Some records:

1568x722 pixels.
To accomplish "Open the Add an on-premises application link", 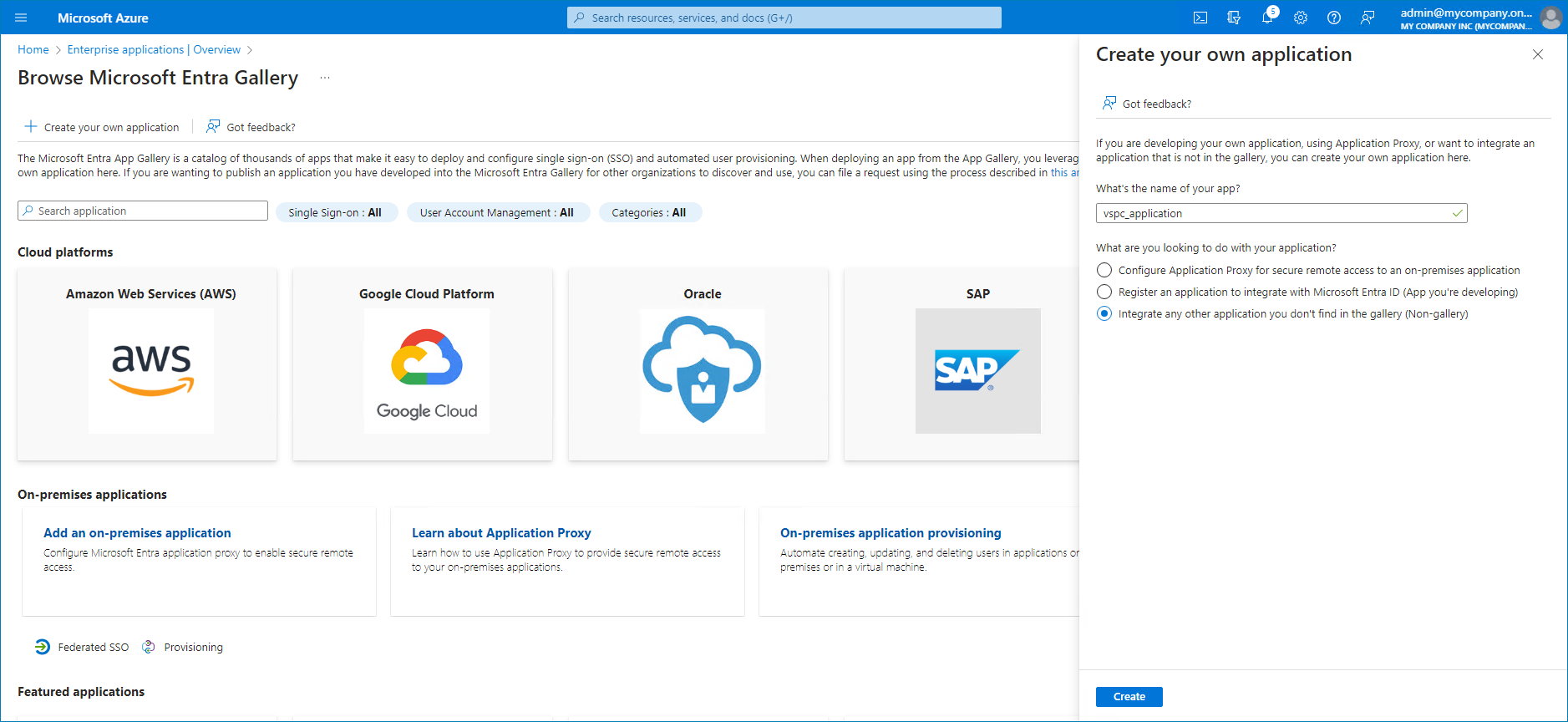I will click(x=137, y=532).
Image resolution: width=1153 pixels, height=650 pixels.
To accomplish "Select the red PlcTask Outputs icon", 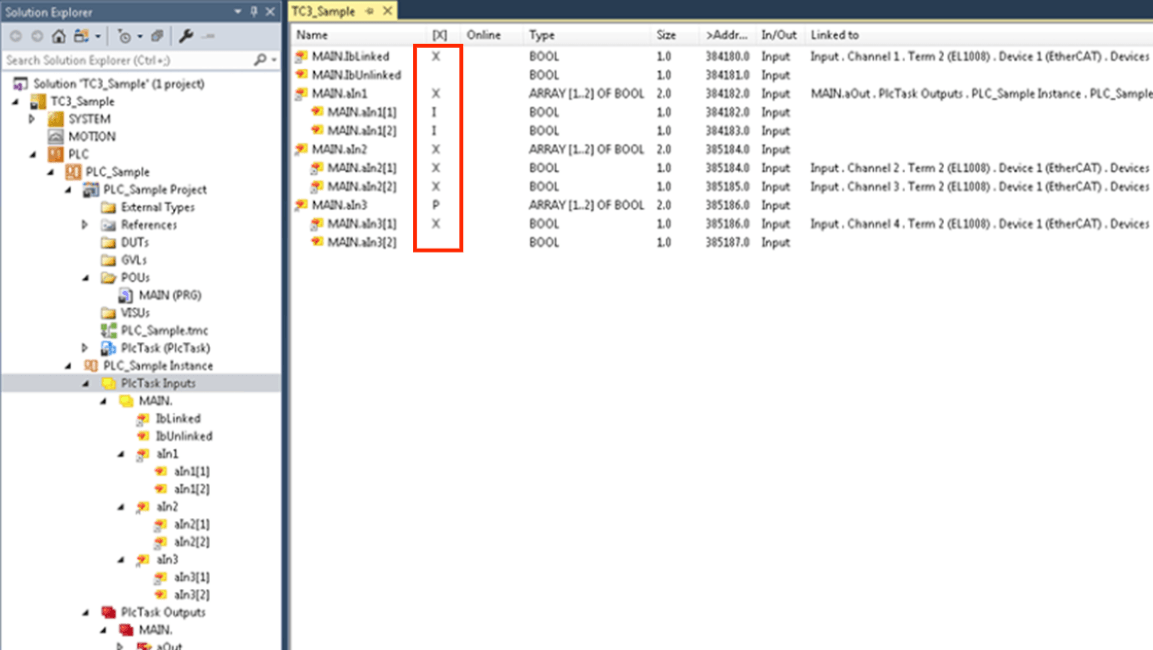I will [x=108, y=612].
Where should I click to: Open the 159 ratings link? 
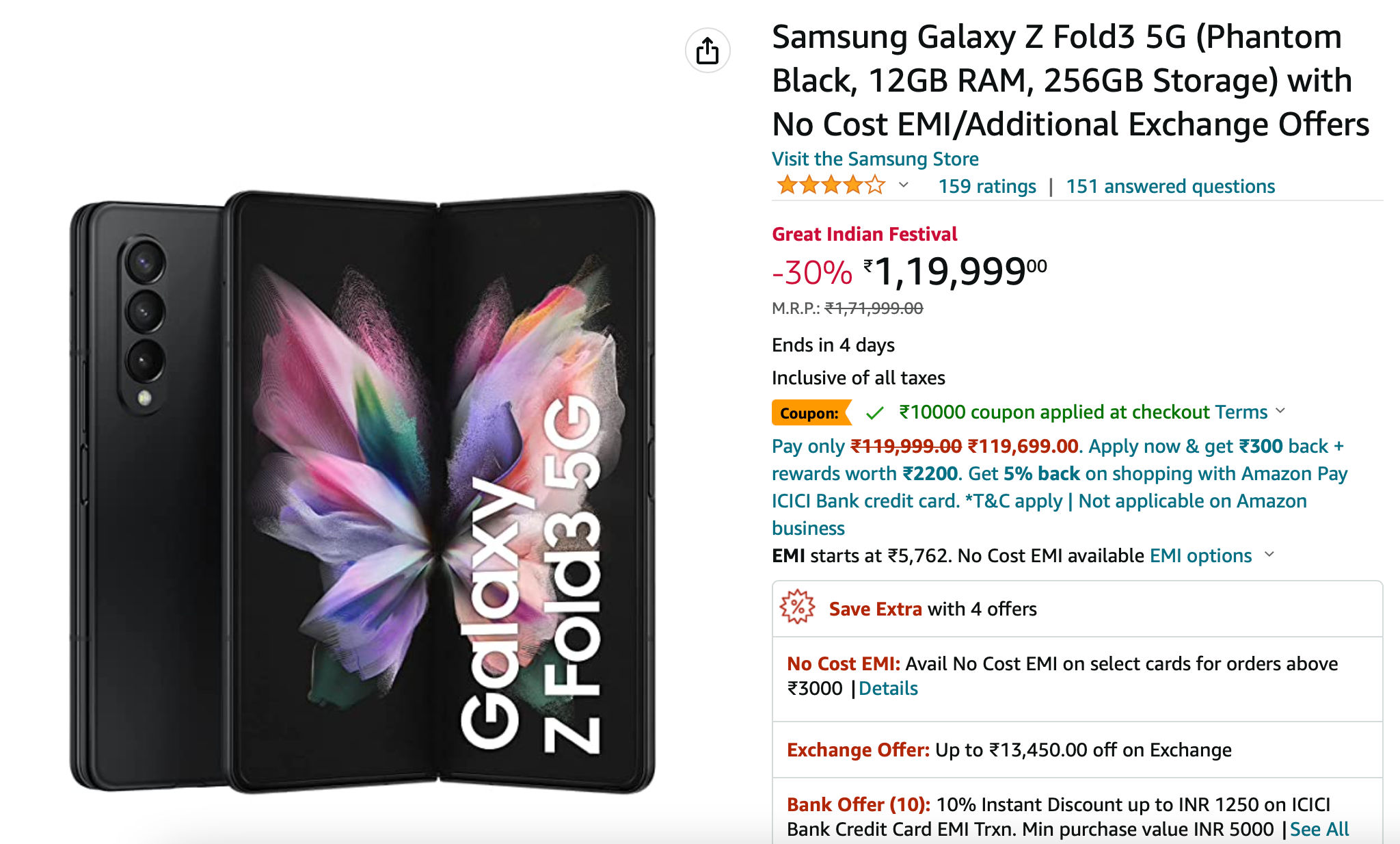(987, 186)
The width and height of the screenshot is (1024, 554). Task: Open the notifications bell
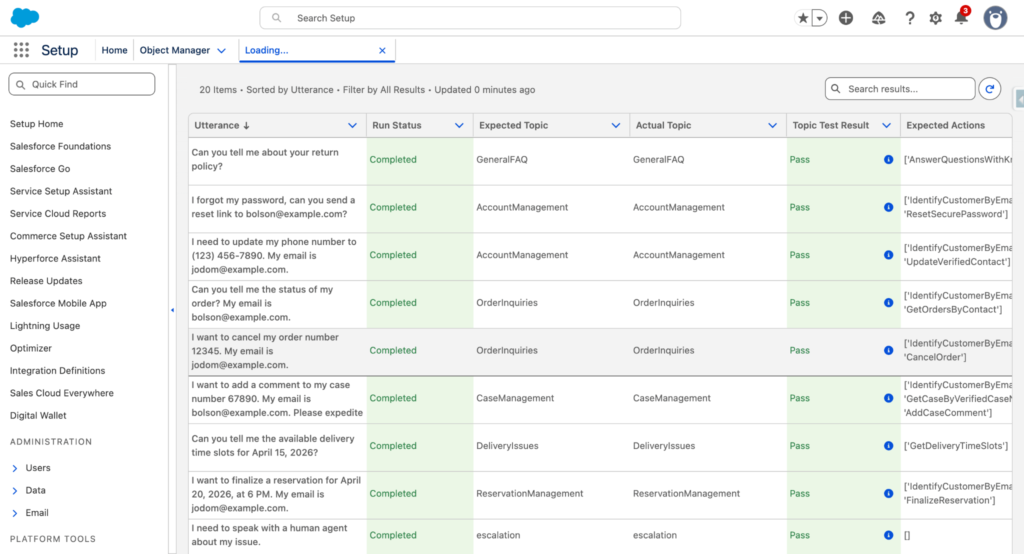pos(961,18)
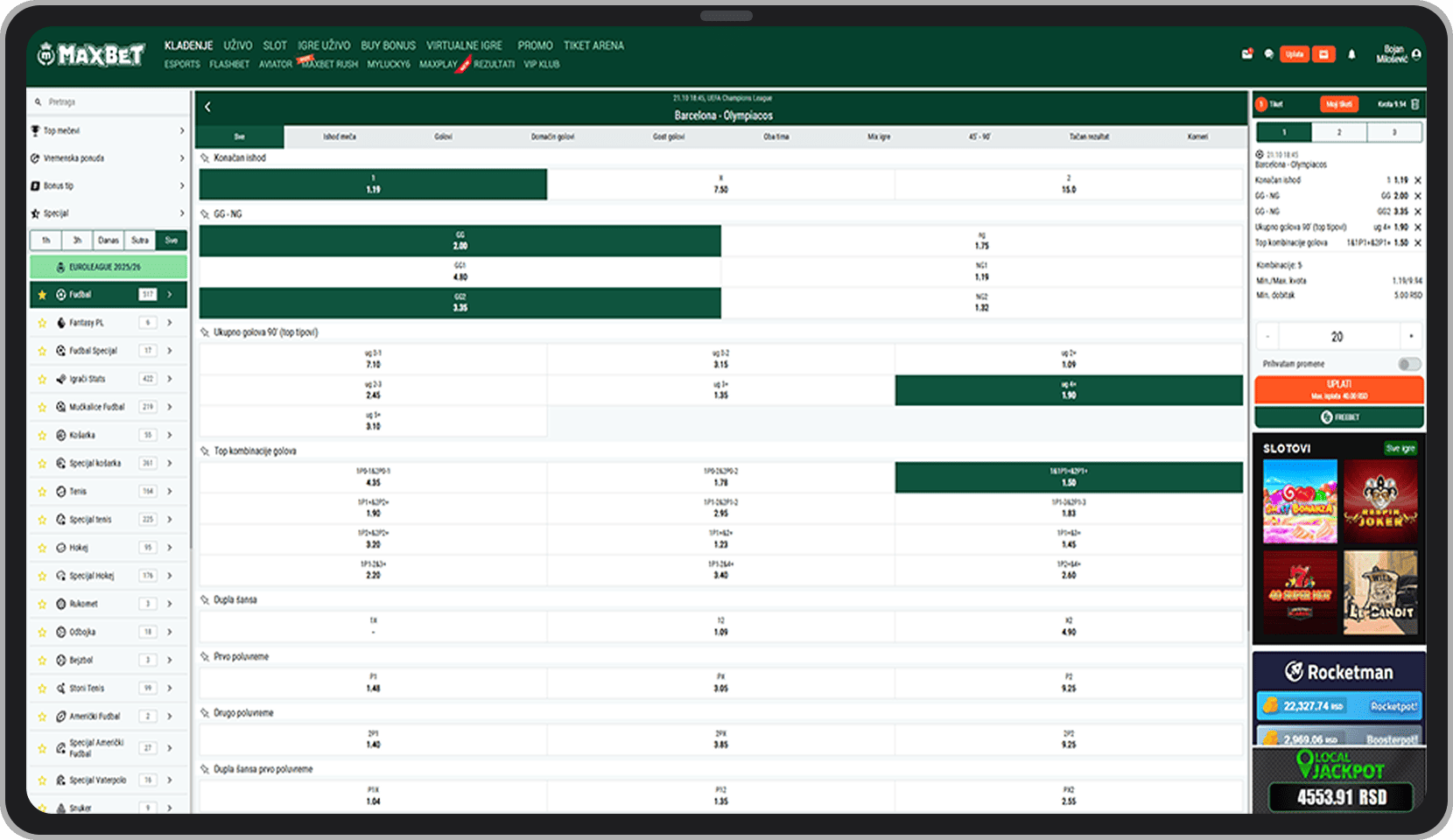This screenshot has width=1453, height=840.
Task: Toggle the Fantasy PL favorite star
Action: pyautogui.click(x=42, y=323)
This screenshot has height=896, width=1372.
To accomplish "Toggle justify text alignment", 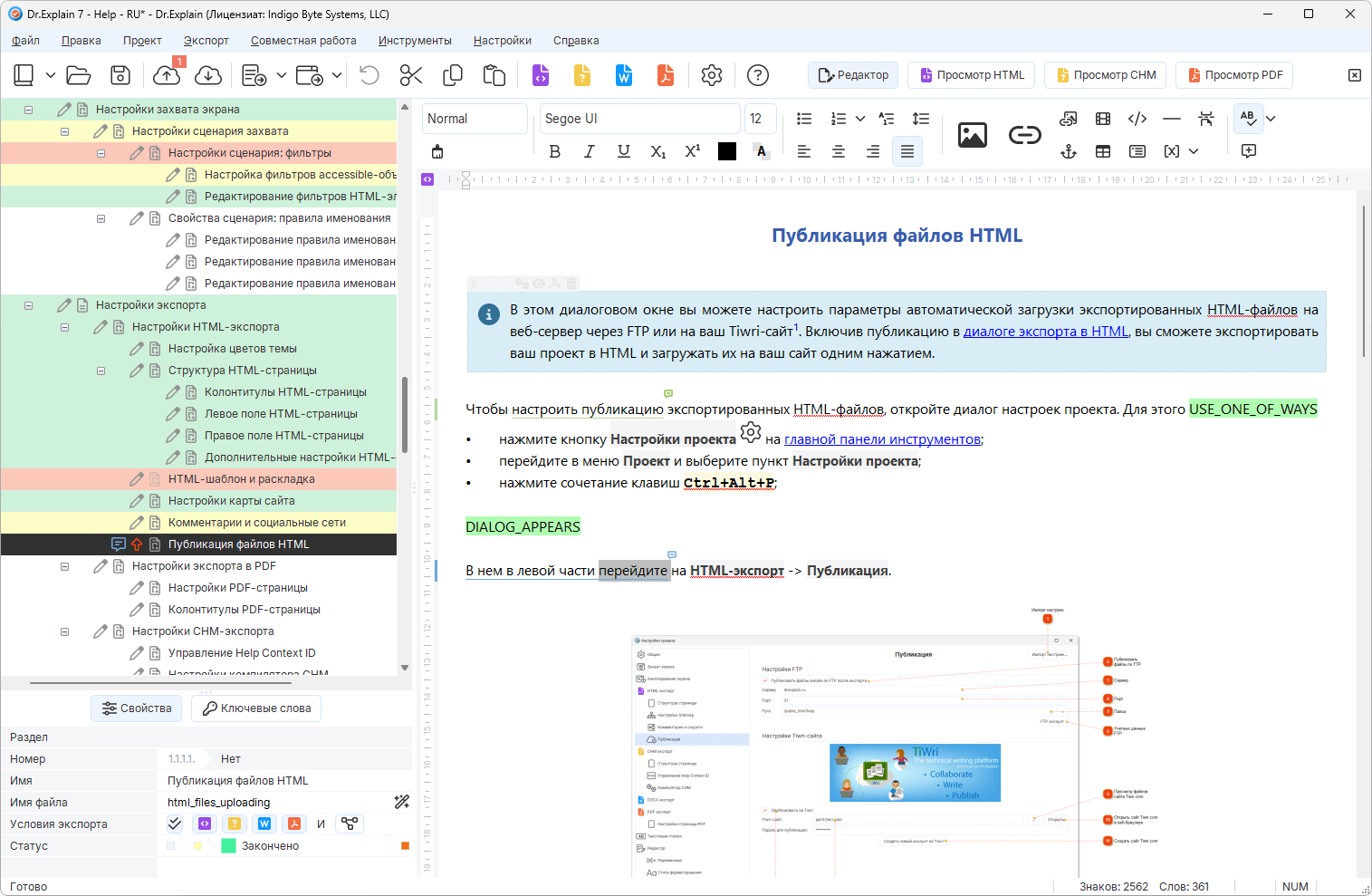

→ **JOB**
Print every line of the rows from the one containing "The width and" down to the end of the rows, and leave the pictures out.

→ **COMPLETE RESPONSE**
The width and height of the screenshot is (1024, 554). Task: Open the notifications bell
pos(961,18)
This screenshot has width=1453, height=840.
Task: Toggle the Fantasy PL favorite star
Action: pyautogui.click(x=42, y=323)
This screenshot has height=896, width=1372.
To accomplish "Toggle justify text alignment", 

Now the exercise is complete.